Figure2. Integrated High-Level Data View [3]
The gateway (GW) translates between the PSTN and the IP network with call control managed through the media GW control interface. The gatekeeper provides transport services and is extended through the A1 135 service management center (SMC) to support enhanced services via a TCP/IP interface [3]. The service control point (SCP) executes data-driven logic that has been generated via the service creation environment (SCE) and deployed via the service management platform (SMP). These NEs are managed primarily via Simple Network Management Protocol (SNMP) interfaces from an integrated management system that today includes the SMC and the network management centre (NMC) [3].
Figure3. Overview of Product Deployment for Next Generation Networks [3]
As a minimum initial new product offering for the media transport layer, a vendor providing a network solution will have to deploy at least three new functional elements; namely, a multiservice GW device, an edge switched router, and a core switched router. The required control layer support associated with each of these functions must also be provided. This scenario is represented in Figure 3. The multiservice GW is intended to be a device that will support several network services, such as VoIP, remote access node (RAN), and circuit
emulation (CES), simultaneously in the same physical product [4]. Initially, this device will be deployed in a standalone configuration; however, a long-term goal would require the integration of the functionality of this multiservice GW into existing edge and CPE devices to move these new packet services further out into the edges of the network. The multiservice GW is designed for use in the interexchange environment. It can terminate inband MF and SS7, trunks and provides all necessary tandem switch-like functions. The multiservices GW will also support primary rate integrated services digital network (ISDN) interfaces, and can serve as a remote network access server for routing ISP-bound connections around the circuit switch infrastructure [4]. Like the access GW, the multiservices GW extracts the payload from the TDM or SDH/SONET pipe and recodes it for delivery to the IP WAN. These gateways are designed as carrier grade, focusing on carrier scale by allowing the carrier to grow the network based on traffic requirements rather than in predetermined units as defined by existing data products [4]. The distributed architecture ensures the ability to grow termination and processing capacity independent of one another. These units are fully NEBS-compliant and designed to traditional PSTN NE standards.

•••

SET TASK A:
According to the text on next generation network products, which three new functional elements must a vendor deploy at minimum for the media transport layer?

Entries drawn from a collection

•••

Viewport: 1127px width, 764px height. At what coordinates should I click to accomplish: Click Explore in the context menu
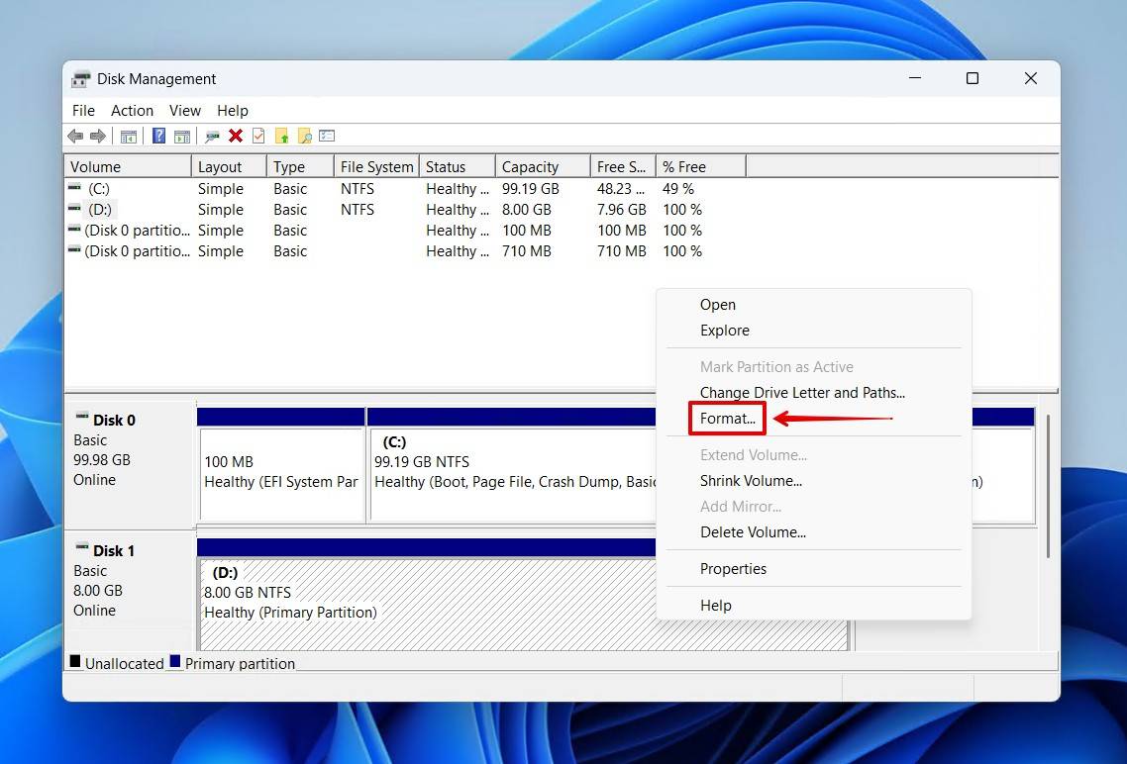pyautogui.click(x=724, y=330)
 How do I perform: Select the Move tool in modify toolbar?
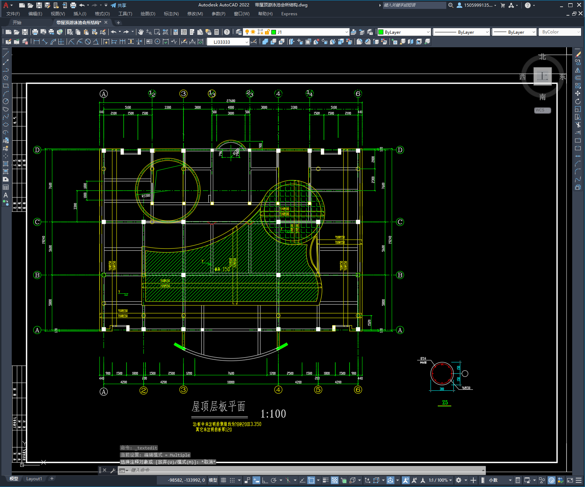(578, 93)
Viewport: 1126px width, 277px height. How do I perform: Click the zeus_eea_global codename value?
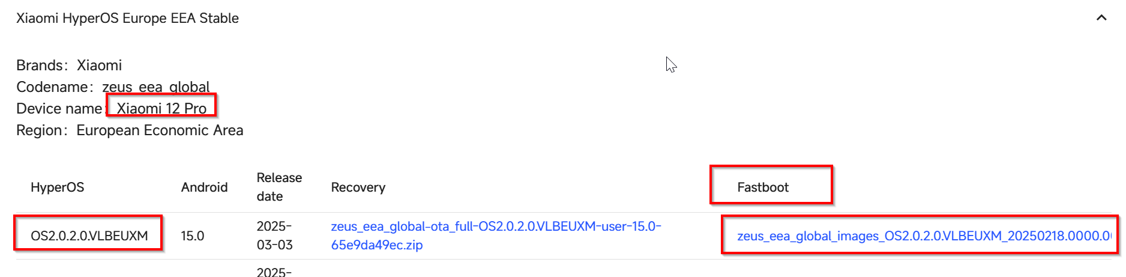click(156, 87)
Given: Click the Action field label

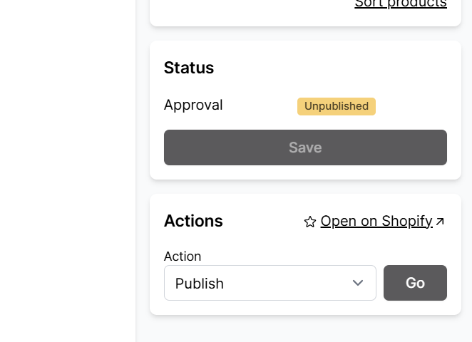Looking at the screenshot, I should (183, 256).
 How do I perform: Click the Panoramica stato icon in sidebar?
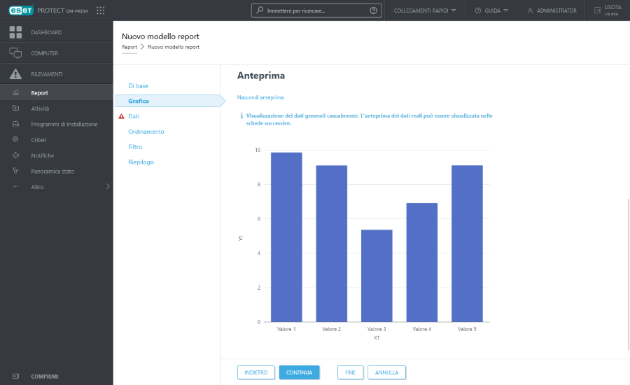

•••

SET TASK B:
Reproduce the listing from the line that contains "How do I perform: Select" through the end of the listing, both ends included, and omit the pictures.

WRITTEN ANSWER A:
A multiservice GW device, an edge switched router, and a core switched router.

WRITTEN ANSWER B:
 How do I perform: Select the Move tool in modify toolbar?
(578, 93)
Viewport: 1126px width, 277px height. How do I perform: Click the zeus_eea_global codename value?
click(156, 87)
Given: Click the Action field label

Looking at the screenshot, I should (183, 256).
 How do I perform: Click the Panoramica stato icon in sidebar?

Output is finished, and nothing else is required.